ECLI:NL:RBZWB:2022:7098
Rechtbank Zeeland-West-Brabant
- Eerste aanleg - enkelvoudig
- Rechtspraak.nl
Beoordeling van naheffingsaanslagen parkeerbelasting door de rechtbank
In deze uitspraak van de Rechtbank Zeeland-West-Brabant op 16 december 2022, wordt de zaak behandeld van een belanghebbende die in beroep gaat tegen twee naheffingsaanslagen parkeerbelasting opgelegd door de heffingsambtenaar van de gemeente Breda.
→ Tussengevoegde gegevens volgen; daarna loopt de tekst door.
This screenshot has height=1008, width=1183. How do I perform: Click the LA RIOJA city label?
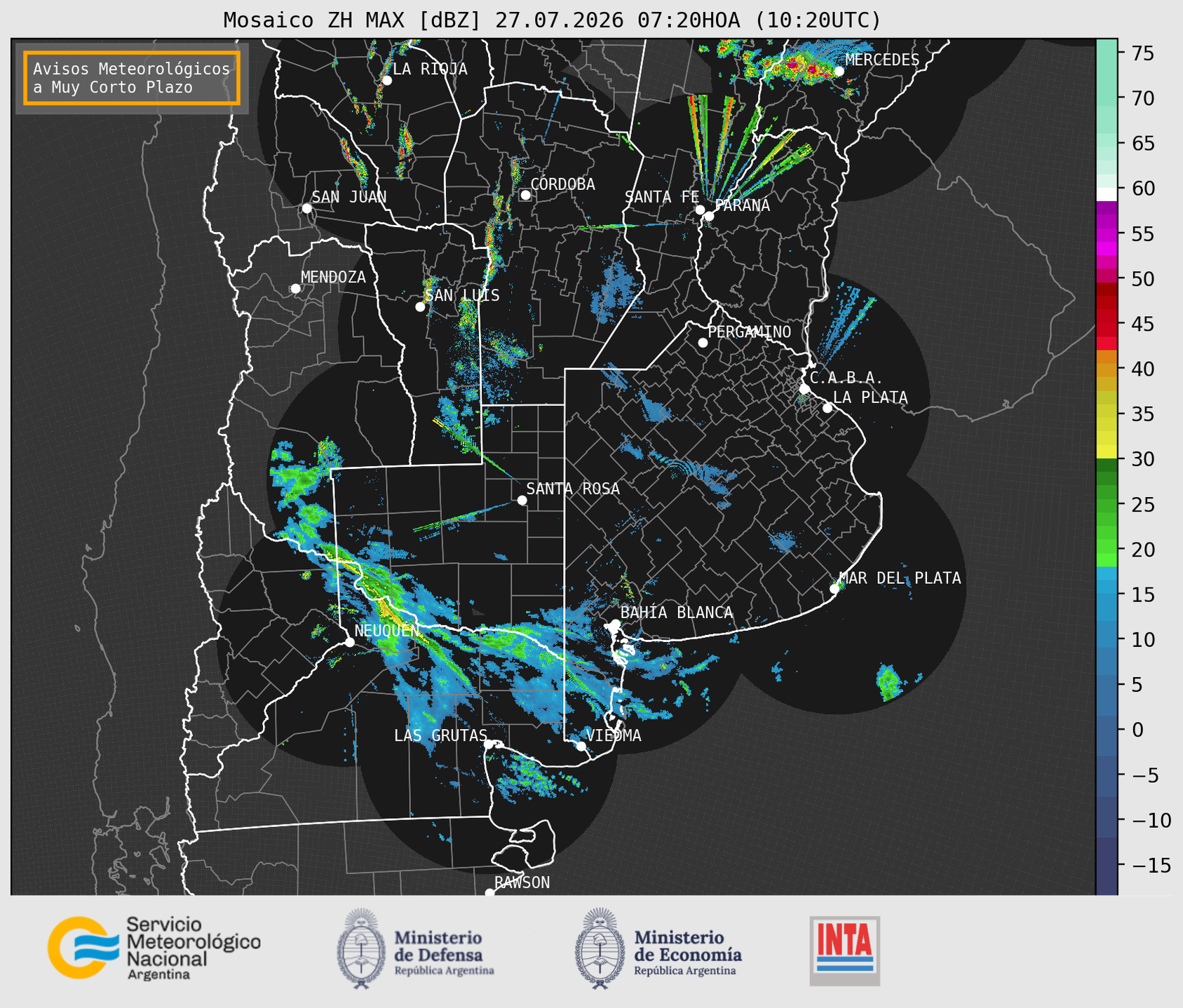[430, 69]
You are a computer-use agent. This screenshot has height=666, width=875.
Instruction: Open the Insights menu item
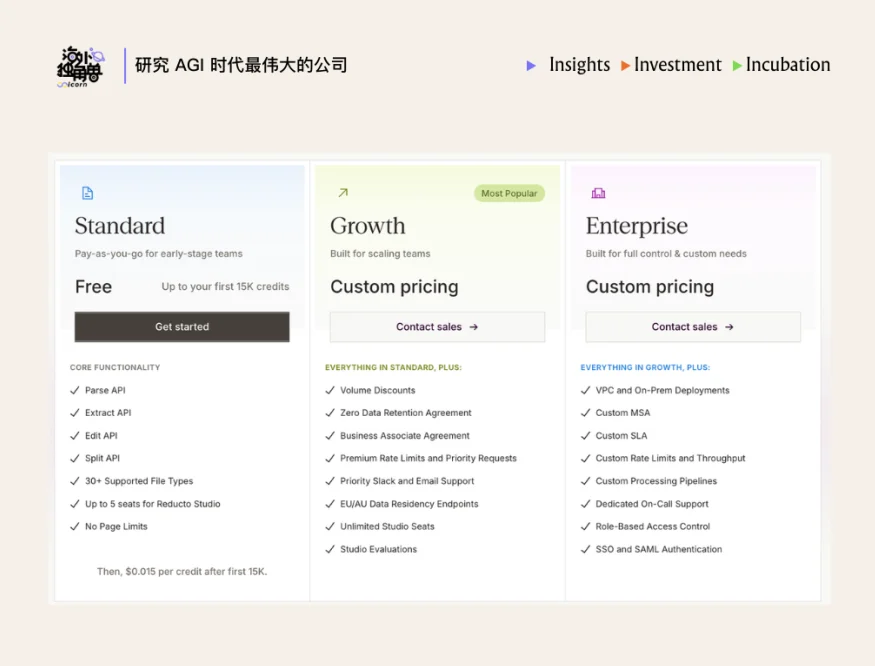[x=580, y=65]
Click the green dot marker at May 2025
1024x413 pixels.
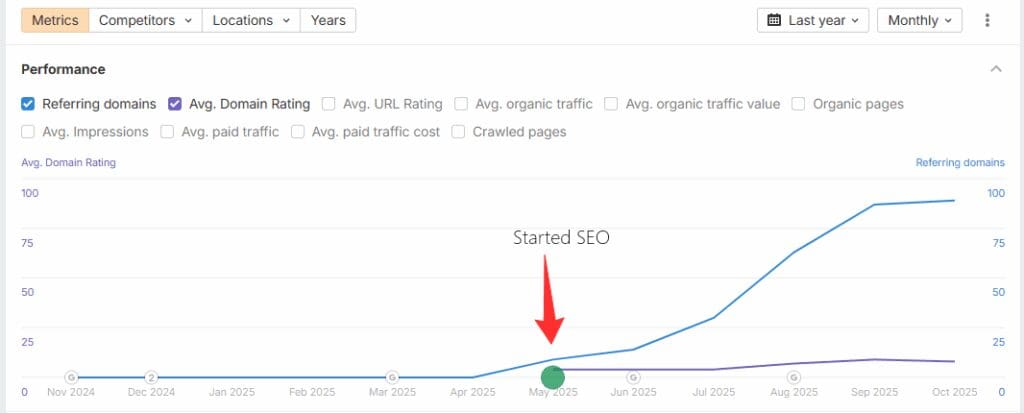(553, 377)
De naheffingsaanslagen zijn opgelegd omdat de belanghebbende op twee verschillende data zijn auto had geparkeerd zonder de verschuldigde parkeerbelasting te betalen. De rechtbank beoordeelt of de heffingsambtenaar terecht deze naheffingsaanslagen heeft opgelegd. De belanghebbende stelt dat hij in de veronderstelling was dat hij op een gehandicaptenparkeerplaats had geparkeerd, maar de rechtbank concludeert dat hij in een normaal parkeervak heeft geparkeerd. De rechtbank oordeelt dat de heffingsambtenaar op goede gronden de naheffingsaanslagen heeft opgelegd, aangezien de belanghebbende niet heeft voldaan aan de verplichting om parkeerbelasting te betalen. De rechtbank verklaart de beroepen ongegrond en wijst erop dat de belanghebbende geen recht heeft op terugbetaling van het griffierecht of vergoeding van proceskosten.